I am particularly pleased to be able to say two things in the presence of the Chancellor of the Exchequer. Firstly, I was delighted to hear that the Government is setting up a new unit based in the Cabinet Office and chaired by the Prime Minister himself to co-ordinate the drive against social exclusion. It is courageous and right deliberately to raise expectations in this way and make it a touchstone for the long-term success of Government policies. I can assure the Chancellor that the Church of England, and I am sure all our sister Churches, will want to give high priority to assisting that work in whatever way we possible can.
Secondly, I would like to ask the Chancellor not to take the so-called iron laws of economics too seriously! Economic orthodoxies which claim the status of fixed laws of nature usually turn out to be a passing intellectual fashion. One thinks of the painful adherence to gold standard economics in the 1930s. More recently, we think of the excesses of one-eyed monetarism in the 1980s. For me, one of the most important insights of this Report is that the future of work in our society is a matter of choice and priorities not something that is inevitable. The Report constitutes an invigorating onslaught on fatalism. If we choose to run the economy so that it creates more good jobs as a priority, the Report says, we can do so. Some people might wish to argue that there are more important things than creating more good jobs. Some people might want to argue that the merits of restraining public spending are greater than the merits of further reducing unemployment, but let nobody pretend that there is no choice in these matters because we are prostrate before the laws of economics.
I do not want to imply that an ambitious programme to create more good jobs is cost free or straightforward or politically feasible in the immediate future, but it surely remains a matter of priorities and choice, and we can all do what we can to influence the climate in which those choices are determined.
I was particularly pleased that the Enquiry took pains to take abundant evidence from groups of unemployed people themselves. We all know how easy it is to slip into treating them as a problem or as statistics rather than human beings with ideas of their own, and this is perhaps particularly important when it comes to the design and implementation of policies to shift the balance from welfare to work. The Report does well to remind us of the biblical injunction:
"Whatever you wish that men would do to you, do so to them; for this is the law and the prophets".
A very proper question to ask in assessing various schemes and the way in which they are administered is simply - "How would you feel about this scheme if you were the one who is unemployed?" This surely means putting oneself in unemployed people's shoes, which in turn involves taking the trouble to consult unemployed people seriously and I hope that the Churches will be among those organisations which can help the Government in achieving this.

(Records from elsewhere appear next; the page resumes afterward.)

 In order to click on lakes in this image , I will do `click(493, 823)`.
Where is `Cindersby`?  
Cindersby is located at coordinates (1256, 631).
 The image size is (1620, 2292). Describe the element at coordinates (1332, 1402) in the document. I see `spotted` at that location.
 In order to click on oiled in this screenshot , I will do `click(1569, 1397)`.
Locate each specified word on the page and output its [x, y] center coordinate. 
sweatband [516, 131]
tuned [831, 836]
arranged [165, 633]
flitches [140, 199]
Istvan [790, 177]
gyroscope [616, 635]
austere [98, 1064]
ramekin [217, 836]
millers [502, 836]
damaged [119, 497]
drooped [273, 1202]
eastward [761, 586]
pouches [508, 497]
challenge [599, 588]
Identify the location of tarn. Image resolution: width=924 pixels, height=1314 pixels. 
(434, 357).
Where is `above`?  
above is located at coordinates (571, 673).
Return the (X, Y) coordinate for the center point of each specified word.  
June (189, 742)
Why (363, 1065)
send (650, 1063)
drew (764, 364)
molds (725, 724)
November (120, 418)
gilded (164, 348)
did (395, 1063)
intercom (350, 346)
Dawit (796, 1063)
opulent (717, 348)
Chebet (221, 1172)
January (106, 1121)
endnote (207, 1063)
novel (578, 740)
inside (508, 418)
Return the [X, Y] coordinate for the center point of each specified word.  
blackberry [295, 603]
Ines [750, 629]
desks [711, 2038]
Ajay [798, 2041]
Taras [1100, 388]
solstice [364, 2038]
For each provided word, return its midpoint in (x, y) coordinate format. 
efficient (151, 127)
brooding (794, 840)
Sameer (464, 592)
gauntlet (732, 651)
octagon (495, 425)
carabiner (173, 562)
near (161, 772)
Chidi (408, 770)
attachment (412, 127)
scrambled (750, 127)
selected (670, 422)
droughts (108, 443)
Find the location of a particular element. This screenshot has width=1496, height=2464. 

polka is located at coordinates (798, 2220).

In receiving this Report, let me say two final things. First, no doubt there will be some who will greet this as 'once again the Church getting embroiled in politics'. If by that they mean taking our place in the affairs of life, caring for people and seeking to ensure that others have the rights and privileges they deserve as children of God, then we plead guilty. If they mean that we are dabbling in party politics, they are wrong because what this Enquiry is about transcends us all and calls all people, regardless of political and religious affiliation, to tackle the curse of unemployment. Second, I thank God for this Report. I congratulate all those who put so much hard work into it, and I gladly affirm its crucial relevance to the agendas of both Church and, I hope and pray, the wider society in the years to come.